Beaucoup d’hommes, peu de terres. La Chine, qui concentre 20% de la population mondiale mais ne possède que 10% des surfaces cultivables de la planète, a définitivement tourné le dos au mythe de l’autosuffisance alimentaire. Ses achats en dollars de matières premières agricoles ont été multipliés par huit depuis son entrée dans l’Organisation mondiale du Commerce (OMC), en 2001. Elle acquiert aussi des terres arables, en Afrique, Asie, Amérique latine. Quant à ses besoins énergétiques, ils sont tout aussi mal couverts. La Chine ne possède pratiquement pas de pétrole, ni de gaz, mais du charbon, au demeurant d’assez mauvaise qualité. Le « miracle » des années 2000 a donc eu pour contrepartie une très forte dépendance aux importations de produits de base. En 2013, celles-ci étaient à l’origine d’un déficit d’environ 550 milliards de dollars(1), un record dans le monde.

Ce qui n’a guère posé de problème tant que les exportations de biens manufacturés s’envolaient et assuraient l’essentiel des excédents courants. Grâce à eux, la Chine a accumulé d’énormes réserves de changes, s’est positionnée en créancier net du reste du monde, une manière pour elle de peser dans la géopolitique mondiale. Cette stratégie d’expansion a, néanmoins, touché ses limites en 2008 lorsque, rattrapés par leurs dettes, les principaux clients de la Chine ont basculé dans la crise. A bien des égards, l’ajustement des passifs occidentaux et le rééquilibrage des moteurs de la croissance chinoise se correspondent. Un mouvement de balancier qui a peu de chances de s’interrompre. Aux Etats-Unis, plus encore en zone euro, la tolérance aux déséquilibres externes est moindre ; la compétitivité s’améliore, l’accent est mis sur la préservation des parts de marchés. Les déficits avec la Chine ont plutôt tendance à se réduire. Pour l’Allemagne, ils se muent même en excédents.

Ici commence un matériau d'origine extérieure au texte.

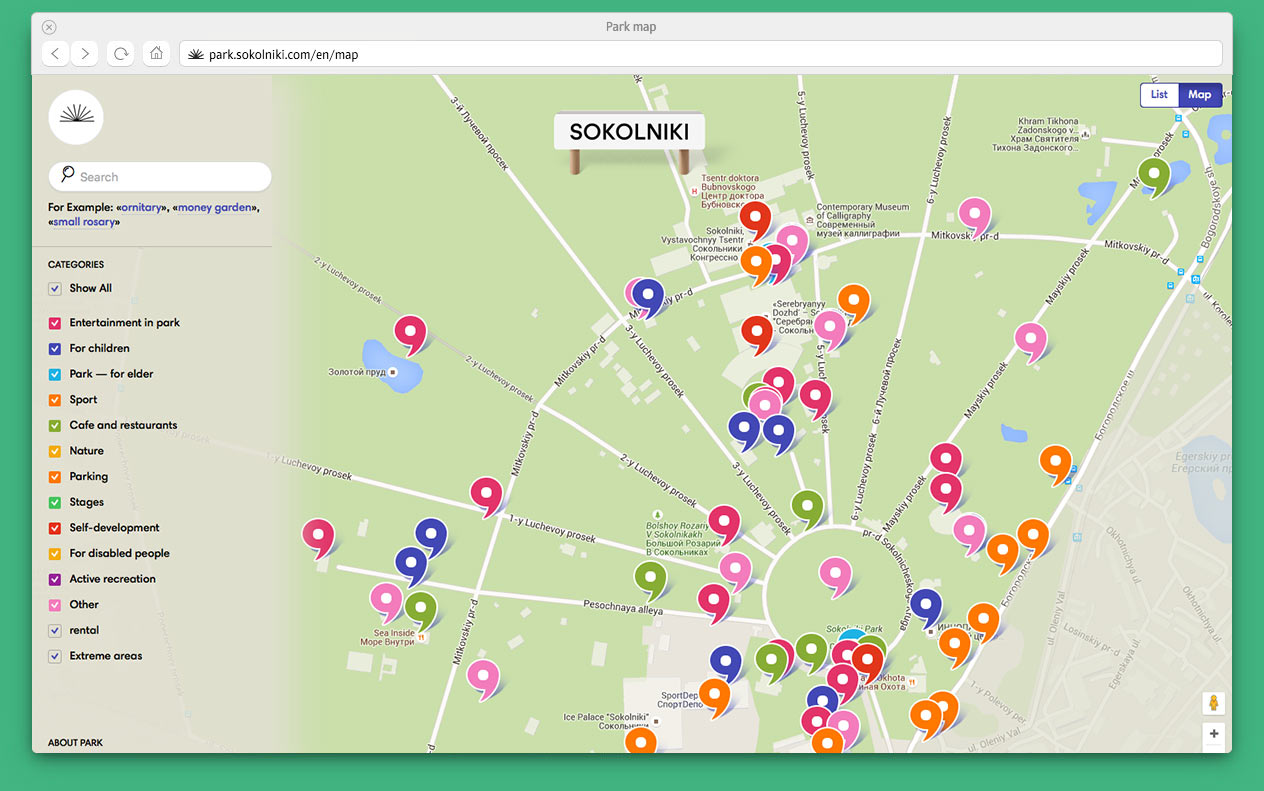The image size is (1264, 791).
Task: Click the "ornitary" example search link
Action: [x=141, y=207]
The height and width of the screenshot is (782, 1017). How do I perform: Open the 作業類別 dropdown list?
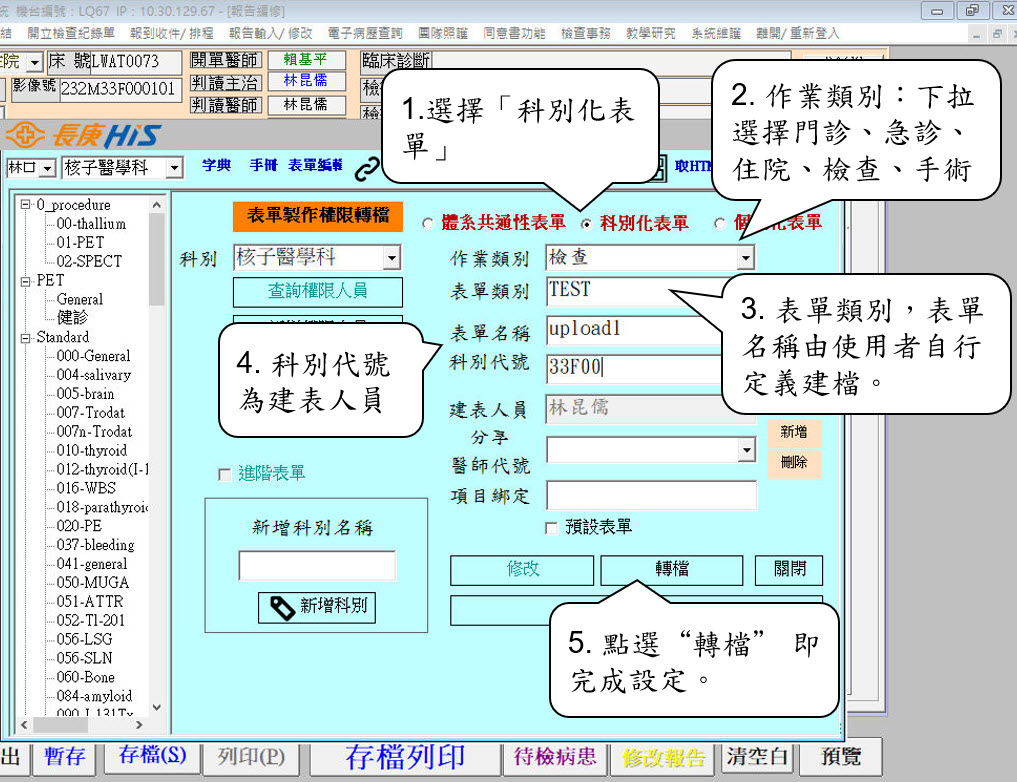pyautogui.click(x=744, y=258)
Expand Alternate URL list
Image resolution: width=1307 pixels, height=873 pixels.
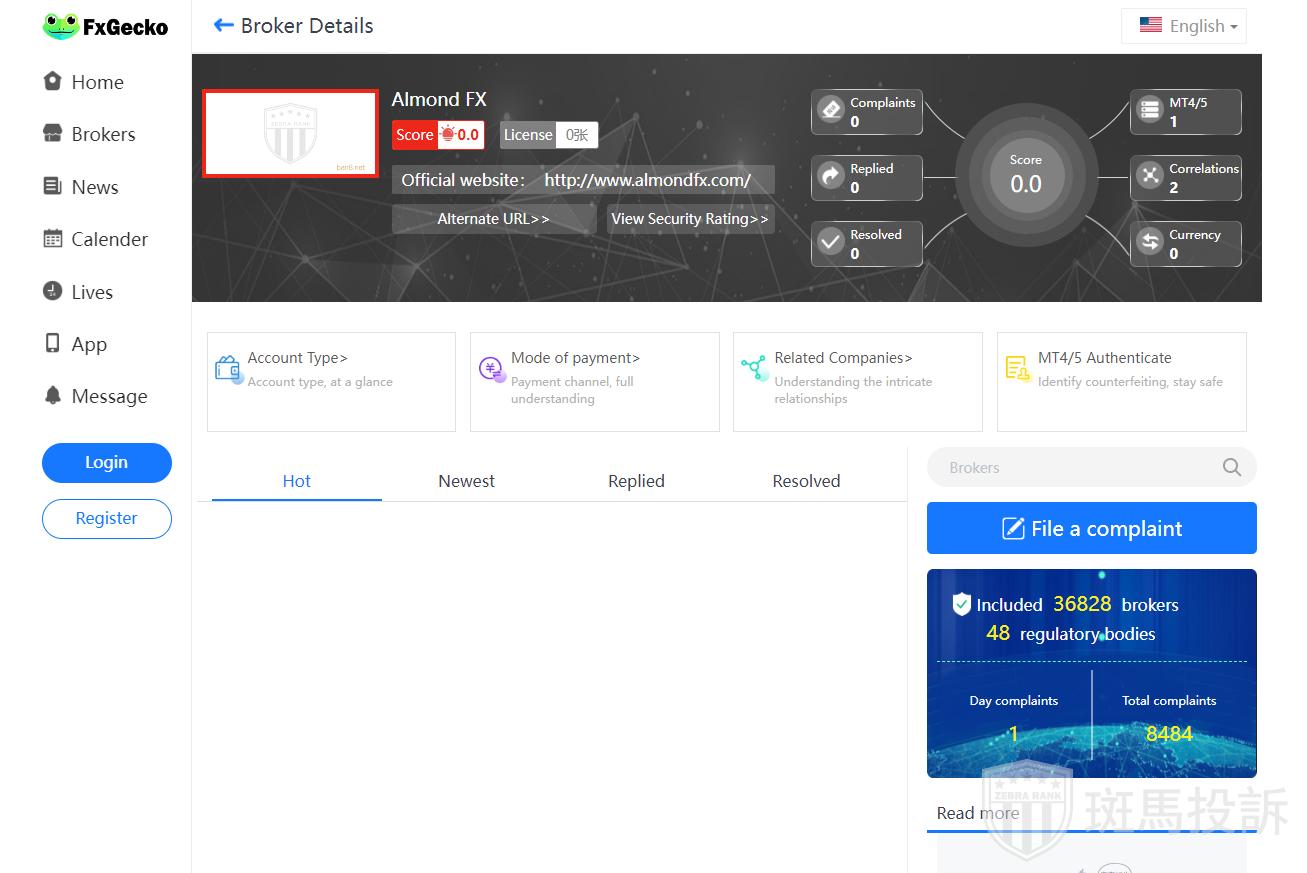point(494,219)
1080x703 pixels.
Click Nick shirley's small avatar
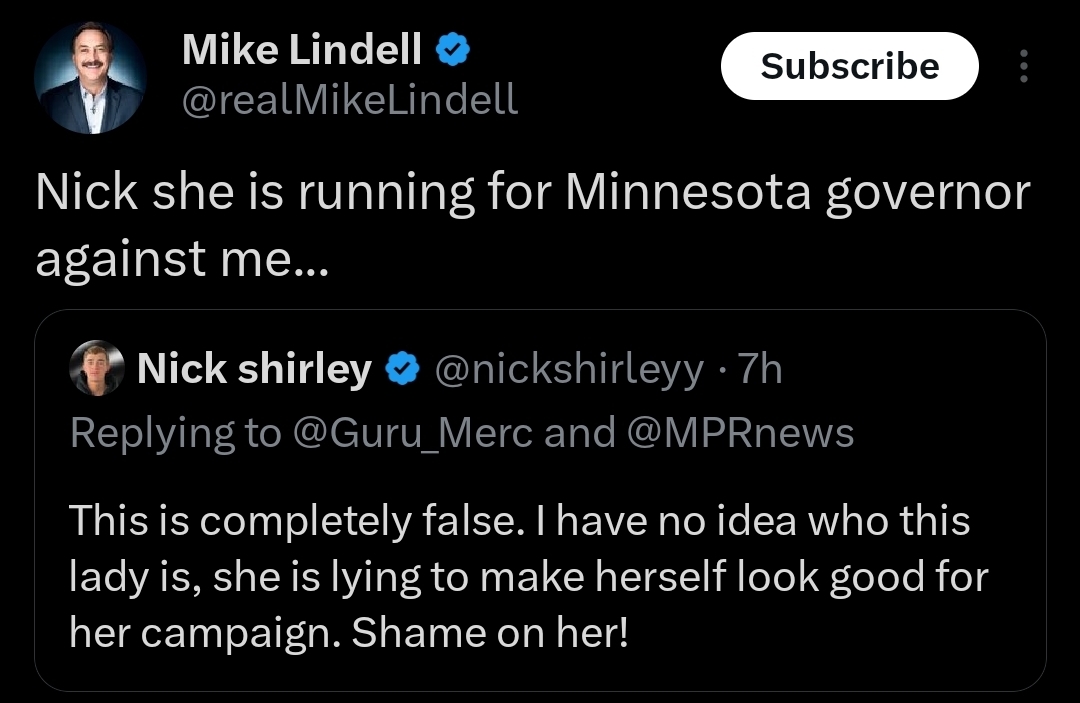tap(97, 371)

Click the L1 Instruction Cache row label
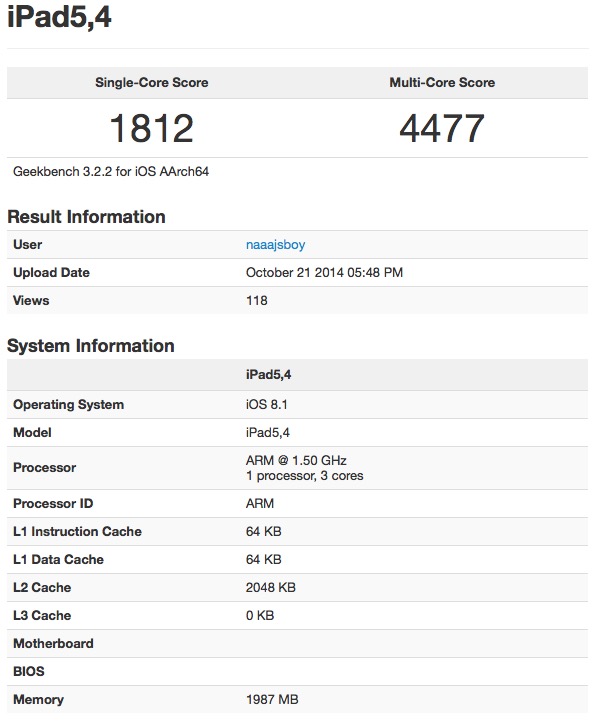point(77,531)
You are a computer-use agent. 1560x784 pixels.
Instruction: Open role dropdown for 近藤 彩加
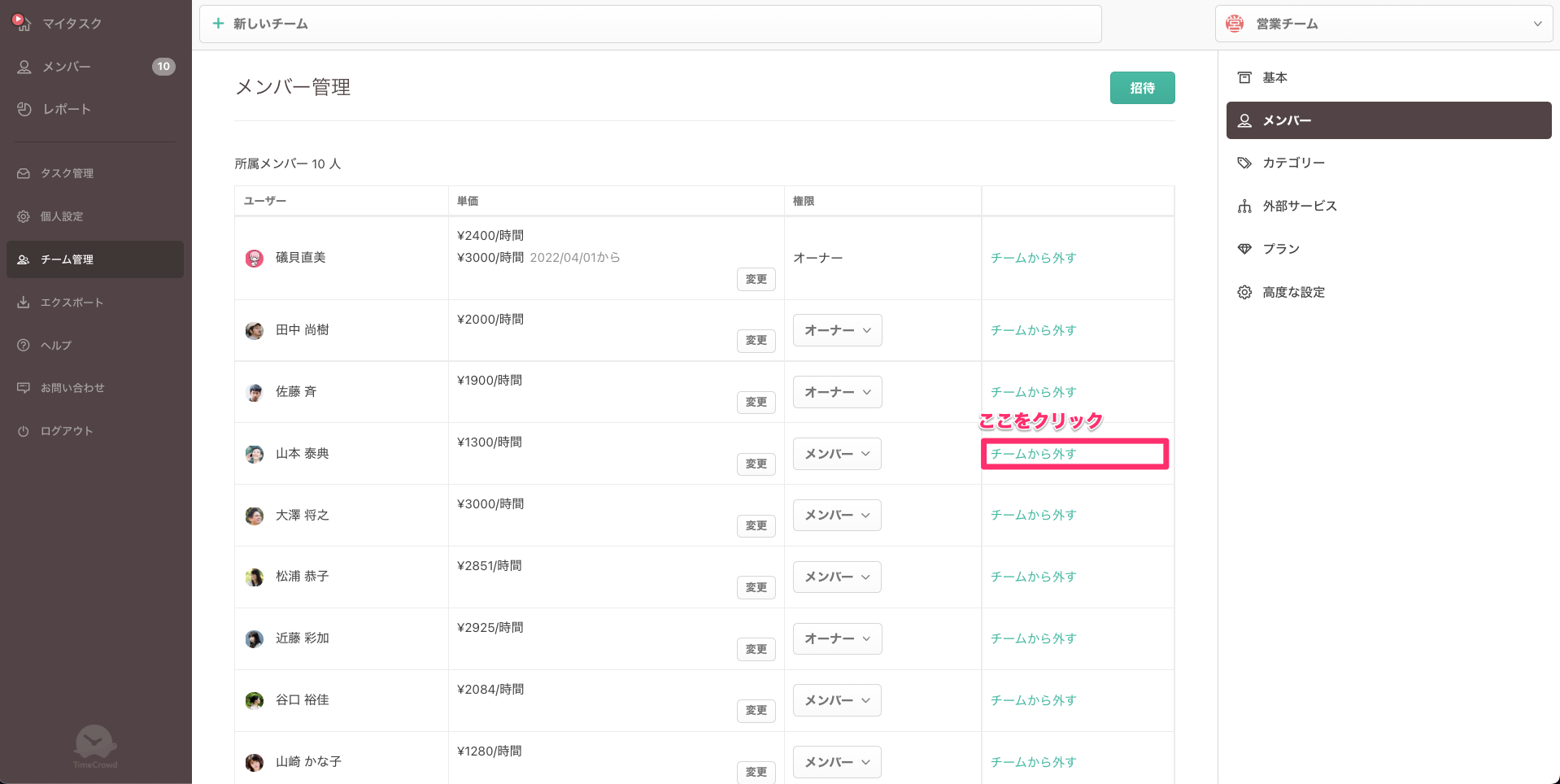[837, 638]
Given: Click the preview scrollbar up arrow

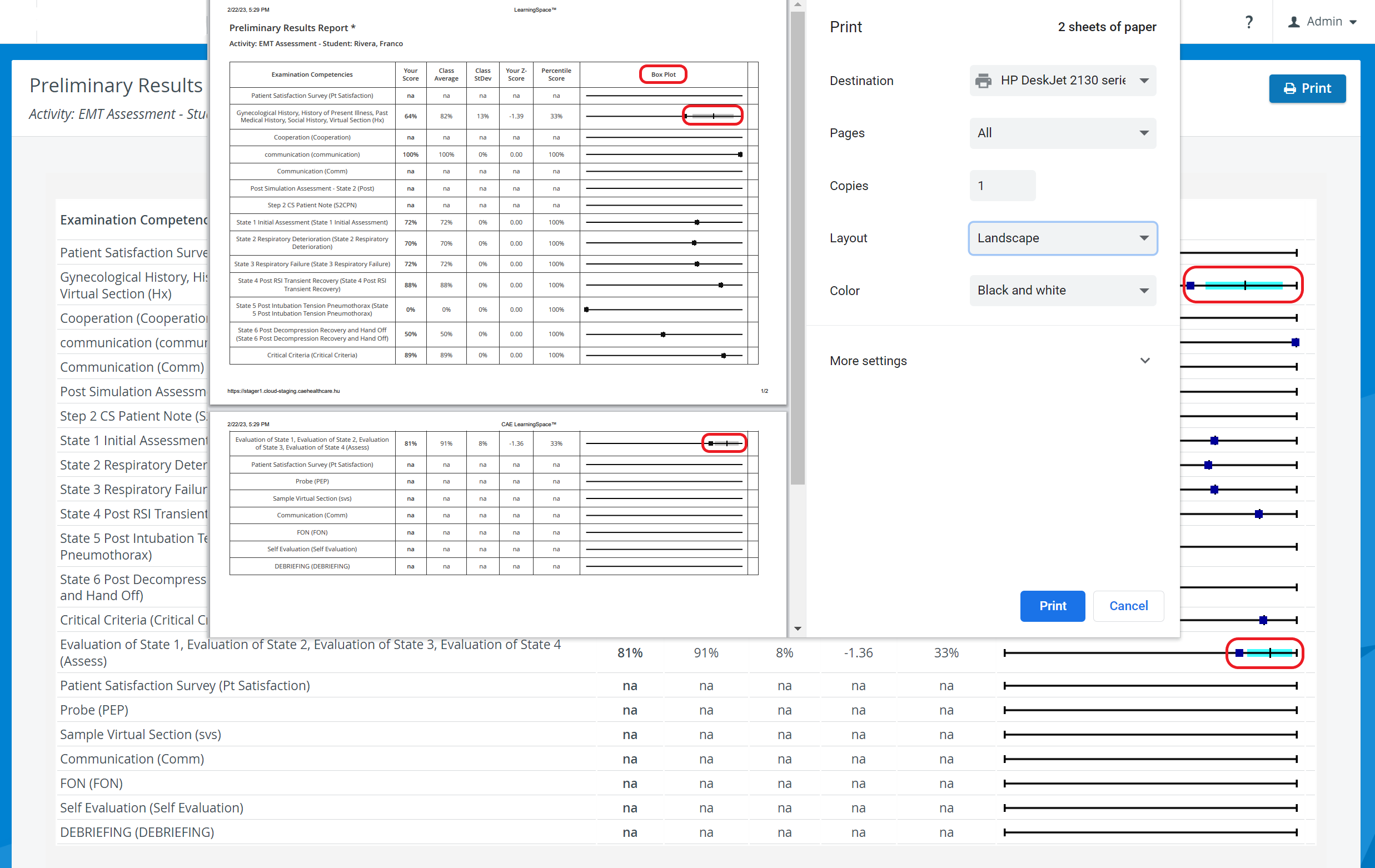Looking at the screenshot, I should (x=798, y=4).
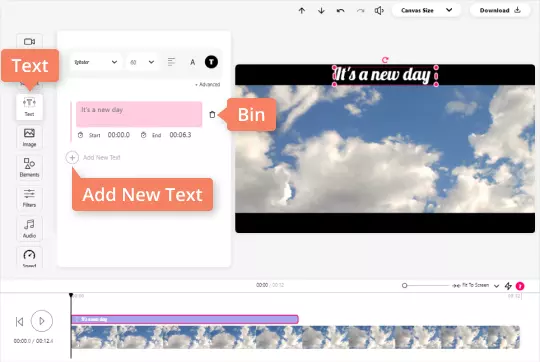The height and width of the screenshot is (362, 540).
Task: Toggle the text alignment icon
Action: click(171, 62)
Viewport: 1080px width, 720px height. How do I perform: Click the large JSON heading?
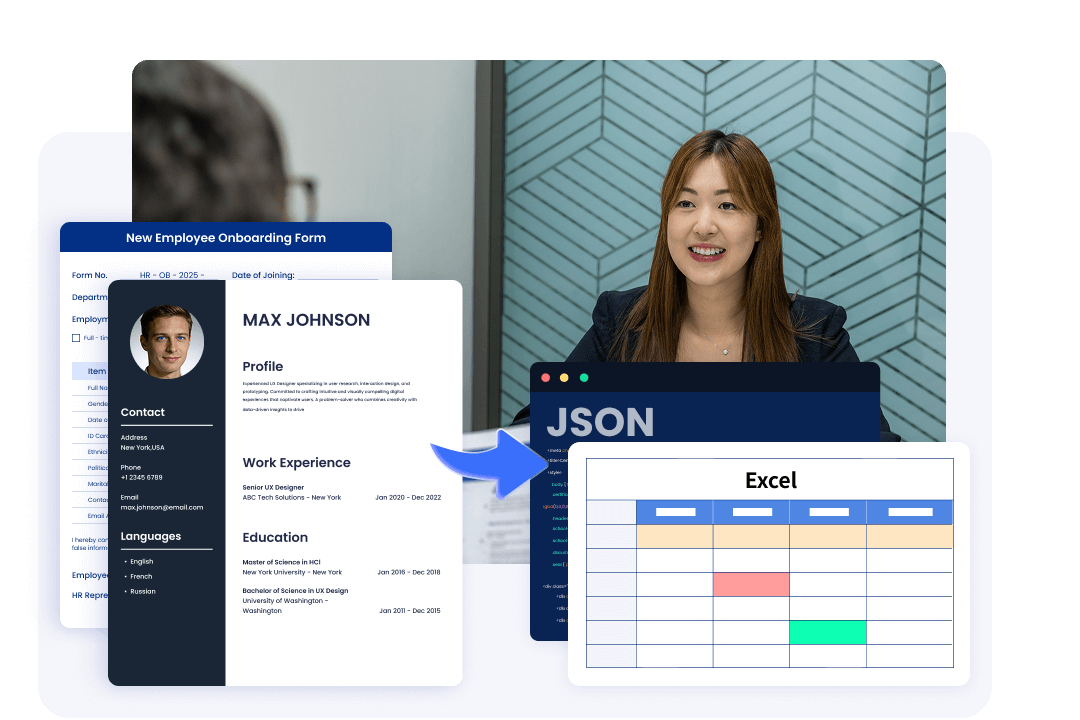[x=600, y=422]
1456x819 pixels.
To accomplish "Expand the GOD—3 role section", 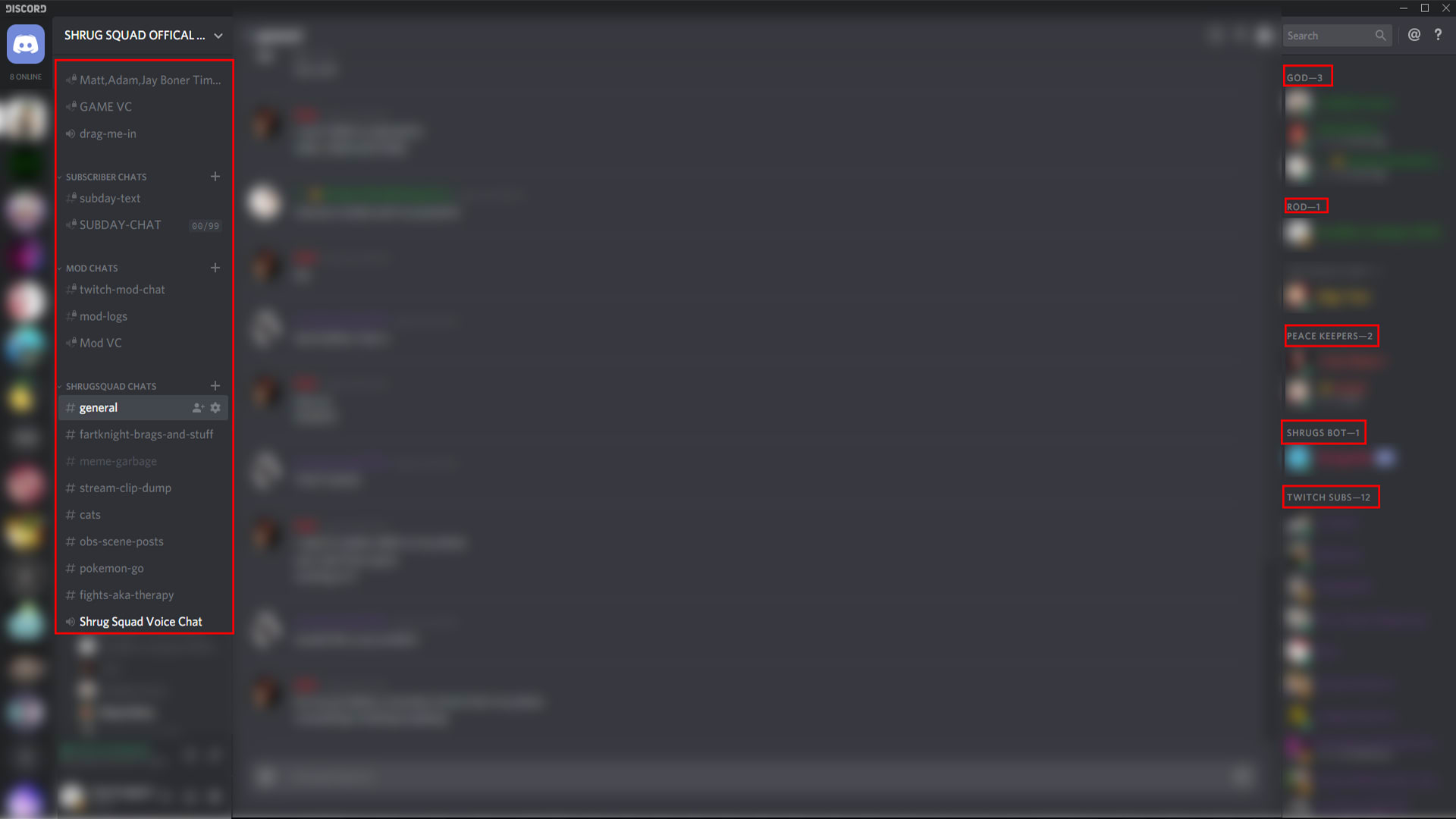I will tap(1306, 77).
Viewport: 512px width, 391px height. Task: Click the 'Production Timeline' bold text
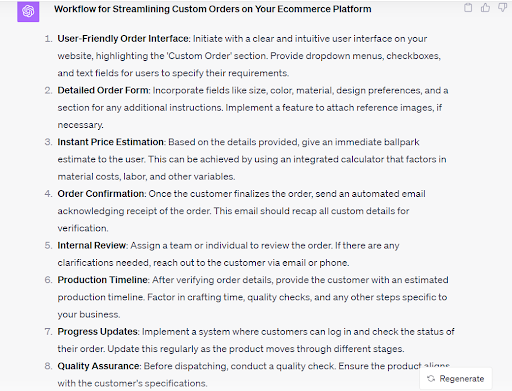(103, 280)
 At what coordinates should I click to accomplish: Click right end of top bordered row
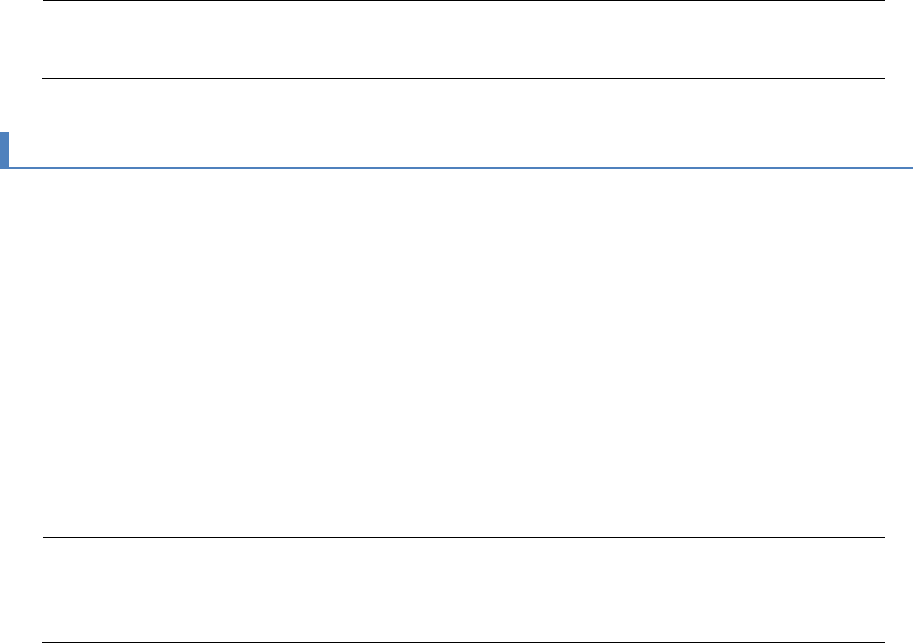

L’Empire du milieu, de son côté, apprend vite et s’éloigne du modèle d’économie d’assemblage qui fit ses premiers succès. Le degré de sophistication de ses produits augmente et, avec lui, leur contenu en salaires et intrants. Pour la seconde économie mondiale, exporter toujours plus et au moindre coût n’est sans doute plus une stratégie d’avenir. Ce que confirment les orientations récemment prises par le 3ème Plenum du Parti Communiste chinois(2). La libéralisation progressive du marché intérieur, visant notamment à abaisser les prix agricoles subventionnés, l’amélioration de la couverture sociale des travailleurs migrants, la facilitation de leurs déplacements, ou encore l’assouplissement partiel de la politique de l’enfant unique, sont autant de mesures inscrites sur la « feuille de route » des dix prochaines années. Elles visent toutes à renforcer la demande intérieure, notamment la consommation des Chinois qui, malgré leur nombre et les progrès réalisés, ne représente qu’un faible poids dans le PIB (37%).

A terme, la question du maintien en l’état des soldes commerciaux et courants, donc du bouclage financier de la balance des paiements, se posera. Les premières mesures visant à internationaliser la monnaie chinoise et à ouvrir le compte de capital (avec, par exemple, l’élargissement des Qualified Foreign Institutional Investors) voient opportunément le jour. Elles sont, pour l’heure, très limitées. Mais vont dans le sens de l’histoire.

NOTES

  1. D’après les statistiques annuelles de l’OMC, chiffre estimé.
  2. Pour plus de détails, cf. C. Peltier, « Chine, entre croissance et réformes », EcoPerspectives du 1er trimestre 2014.